====== TEXTO ELEGIDO
Crisis de representatividad en Argentina y el Mundo

Por Martín Campos Witzel

Lunes 15 de Marzo de 2021 - 16:12

Crisis de representatividad, foto ilustrativa.

Muchos cambios han sucedido desde que los sistemas de representación política actuales fueran diseñados. Las contadas reformas parecen no haber sido suficientes para prever las situaciones de estas épocas. La independencia de Escocia, el Brexit, Irlanda del Norte, el euroescepticismo, el asalto al Capitolio, protestas en Chile, colegios electorales y cambios demográficos: asuntos que la presente columna relaciona en pos de abrir el panorama hacia nuevos interrogantes que circundan la mencionada crisis occidental.

 

Abraham Maslow, psicólogo estadounidense que vivió entre 1908 y 1970, propuso una teoría psicológica denominada «jerarquía de las necesidades humanas» en el año 1943. Más conocida como «pirámide de Maslow», en su tercer nivel (en el medio de la pirámide), ubicó a las necesidades sociales o de afiliación. Pero, evidentemente, no fue el único estudioso en haber notado que las personas tienden a unirse.

 

Quizás salteándonos varias páginas de teorías y de historia, podríamos llegar a concluir que los grupos más o menos establecidos también emprenden acciones similares con quienes tengan un cierto grado de afinidad, de intereses compatibles o de deseos en común.

 

La tendencia a unirse en un mundo que más fragmentado funcionaría peor, fue uno de los argumentos que el ex primer ministro del Reino Unido, David Cameron, utilizó en su campaña del No en el referéndum para la independencia de Escocia de 2014. Esa jugada le salió relativamente bien; teniendo en cuenta que otro de los argumentos que circulaba a pie de calle por el Reino Unido en aquél entonces giraba en torno a lo que supondría una salida automática de Escocia de la Unión Europea y un eventual tortuoso procedimiento de postulación y readmisión.
============
====== SECCIÓN DE DATOS
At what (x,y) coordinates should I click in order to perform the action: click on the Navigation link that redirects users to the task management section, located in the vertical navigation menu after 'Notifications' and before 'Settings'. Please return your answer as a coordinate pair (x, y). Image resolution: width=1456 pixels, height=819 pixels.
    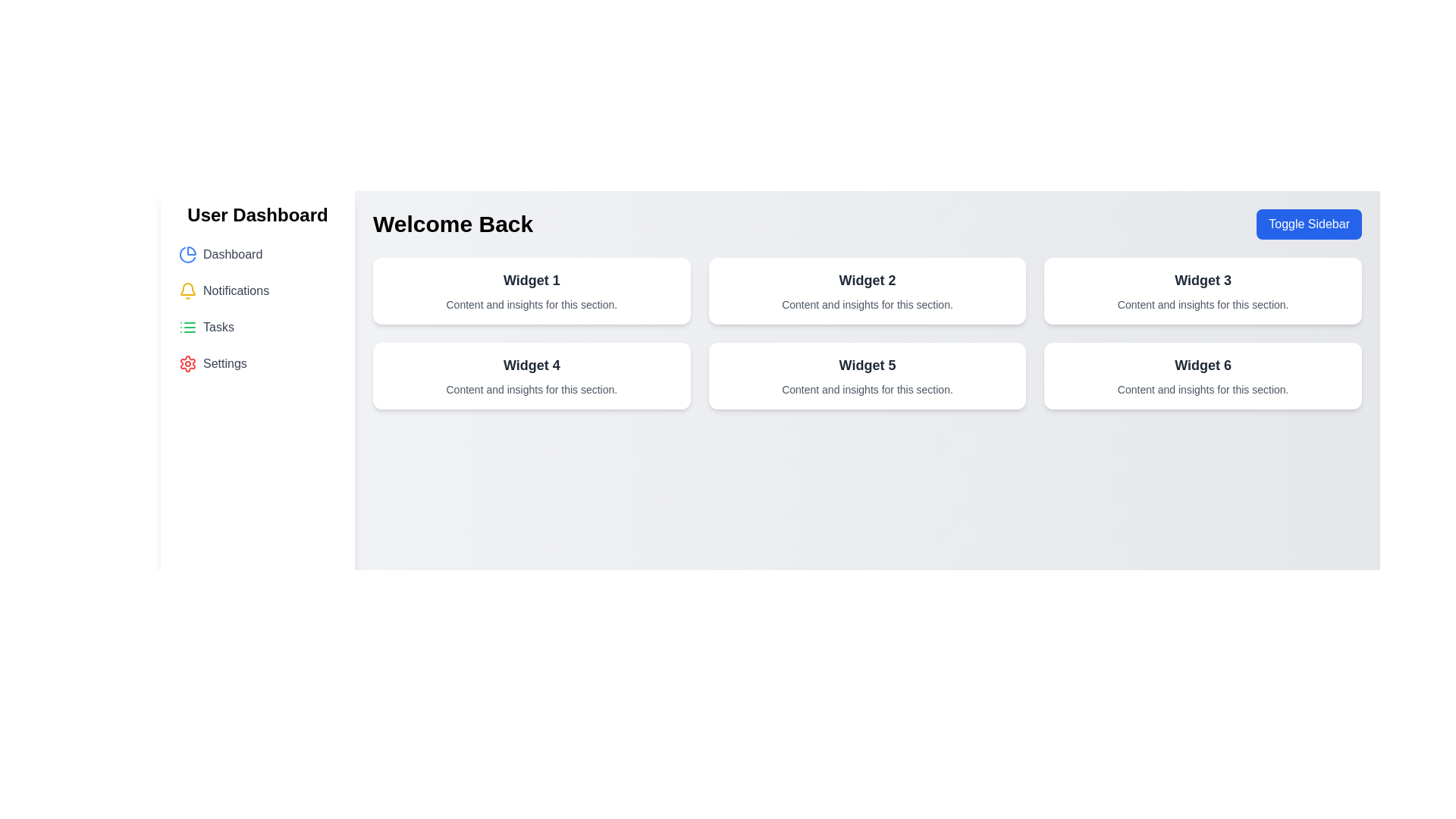
    Looking at the image, I should click on (258, 327).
============
• [CONSIGNA 1] En la columna sobre la crisis de representatividad, ¿por qué la jugada de David Cameron en la campaña del No de 2014 le salió relativamente bien? Respondé en una a tres oraciones.
• [CONSIGNA 2] Seguí escribiendo la columna sobre la crisis de representatividad a partir de su última oración.
Los datos no se usan para nada en lo que sigue.

• [RESPUESTA 1] Le salió relativamente bien porque, además de su argumento de que un mundo más fragmentado funcionaría peor, en la calle circulaba otro argumento. Ese argumento decía que la independencia supondría una salida automática de Escocia de la Unión Europea y un eventual tortuoso procedimiento de postulación y readmisión.

• [RESPUESTA 2]
 

El 2014 parece historia frente al siguiente referéndum en el que David Cameron decidió jugárselo todo y, lejos de zanjar una cuestión menor de una vez por todas, rompió con un statu quo que, con el diario del lunes, sabemos que no fue mejor en casi ningún sentido para su país. División con el resto de Europa, división nuevamente entre Inglaterra y Escocia (que votó en un 62% en contra del Brexit) y ni hablar de las recientes novedades respecto del resurgimiento de las tensiones entre la República de Irlanda e Irlanda del Norte (que había votado en un 55,78% en contra del Brexit). ¿No eran ya historia las variantes del IRA? Lamentablemente, esa «afiliación» entre los dos entes de la isla de Irlanda producida por el Acuerdo del Viernes Santo (o de Belfast) se sostenía en gran medida por la Unión Europea, a través de la Convención Europea de Derechos Humanos, el Tribunal de Estrasburgo y la libre circulación de personas y bienes.

 

Recapitulando: división en la isla de Gran Bretaña, división en la isla de Irlanda, división de Europa a partir del canal de la Mancha.

 

Ahora, sin embargo, ese bloque de acercamiento que significaba la Unión Europea, parece querer alejarse de sus ideales iniciales. La Comunidad Europea del Carbón y del Acero, promovida por la diplomacia francesa desde 1950, tenía como objetivo hacer la guerra tanto «impensable» como «materialmente imposible»; en palabras de Robert Schuman. Muchos años más adelante, la propia Unión tomó como lema «In varietate concordia»: «unión en la diversidad».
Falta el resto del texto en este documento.